Saved data entries:
────────

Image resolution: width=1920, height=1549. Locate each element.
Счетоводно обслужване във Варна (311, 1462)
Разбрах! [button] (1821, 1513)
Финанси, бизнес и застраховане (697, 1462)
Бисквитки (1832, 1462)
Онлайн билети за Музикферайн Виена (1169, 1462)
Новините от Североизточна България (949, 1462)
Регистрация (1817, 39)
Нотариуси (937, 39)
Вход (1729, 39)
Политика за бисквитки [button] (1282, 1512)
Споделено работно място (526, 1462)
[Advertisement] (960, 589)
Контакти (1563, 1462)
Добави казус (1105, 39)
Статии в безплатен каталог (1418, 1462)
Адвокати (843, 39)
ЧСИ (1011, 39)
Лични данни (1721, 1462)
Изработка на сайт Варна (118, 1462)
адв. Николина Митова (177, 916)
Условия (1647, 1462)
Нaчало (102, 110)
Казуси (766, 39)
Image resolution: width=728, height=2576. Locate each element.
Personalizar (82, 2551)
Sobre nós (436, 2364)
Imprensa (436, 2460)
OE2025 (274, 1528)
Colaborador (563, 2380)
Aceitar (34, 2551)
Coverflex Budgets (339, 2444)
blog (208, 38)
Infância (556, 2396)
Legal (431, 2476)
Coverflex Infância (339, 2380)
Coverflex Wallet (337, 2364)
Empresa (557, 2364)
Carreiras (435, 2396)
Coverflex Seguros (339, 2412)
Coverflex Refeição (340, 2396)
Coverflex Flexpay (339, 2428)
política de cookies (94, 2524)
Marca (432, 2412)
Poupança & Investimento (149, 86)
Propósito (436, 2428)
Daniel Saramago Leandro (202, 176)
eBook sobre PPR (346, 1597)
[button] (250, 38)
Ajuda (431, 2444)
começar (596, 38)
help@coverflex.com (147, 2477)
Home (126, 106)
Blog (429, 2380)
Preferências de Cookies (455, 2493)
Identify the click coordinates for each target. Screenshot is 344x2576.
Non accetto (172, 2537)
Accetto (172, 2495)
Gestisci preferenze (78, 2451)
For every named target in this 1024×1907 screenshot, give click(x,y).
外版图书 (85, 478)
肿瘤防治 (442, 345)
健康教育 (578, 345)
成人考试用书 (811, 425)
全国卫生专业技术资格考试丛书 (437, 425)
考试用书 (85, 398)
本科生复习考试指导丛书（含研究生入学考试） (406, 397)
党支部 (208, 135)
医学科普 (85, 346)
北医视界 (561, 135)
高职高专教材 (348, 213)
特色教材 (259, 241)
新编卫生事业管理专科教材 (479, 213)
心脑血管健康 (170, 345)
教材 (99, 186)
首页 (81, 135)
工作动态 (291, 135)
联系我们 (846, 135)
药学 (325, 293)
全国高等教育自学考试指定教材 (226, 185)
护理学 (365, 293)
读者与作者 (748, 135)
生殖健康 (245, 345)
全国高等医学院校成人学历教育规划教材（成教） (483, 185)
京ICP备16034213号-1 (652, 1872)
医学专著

────────

Copy out the entries above exactly as given, starting at the top and ending with the line containing "Бисквитки (1832, 1462)"; include both and nothing more.

Image resolution: width=1920, height=1549. Locate each element.
Счетоводно обслужване във Варна (311, 1462)
Разбрах! [button] (1821, 1513)
Финанси, бизнес и застраховане (697, 1462)
Бисквитки (1832, 1462)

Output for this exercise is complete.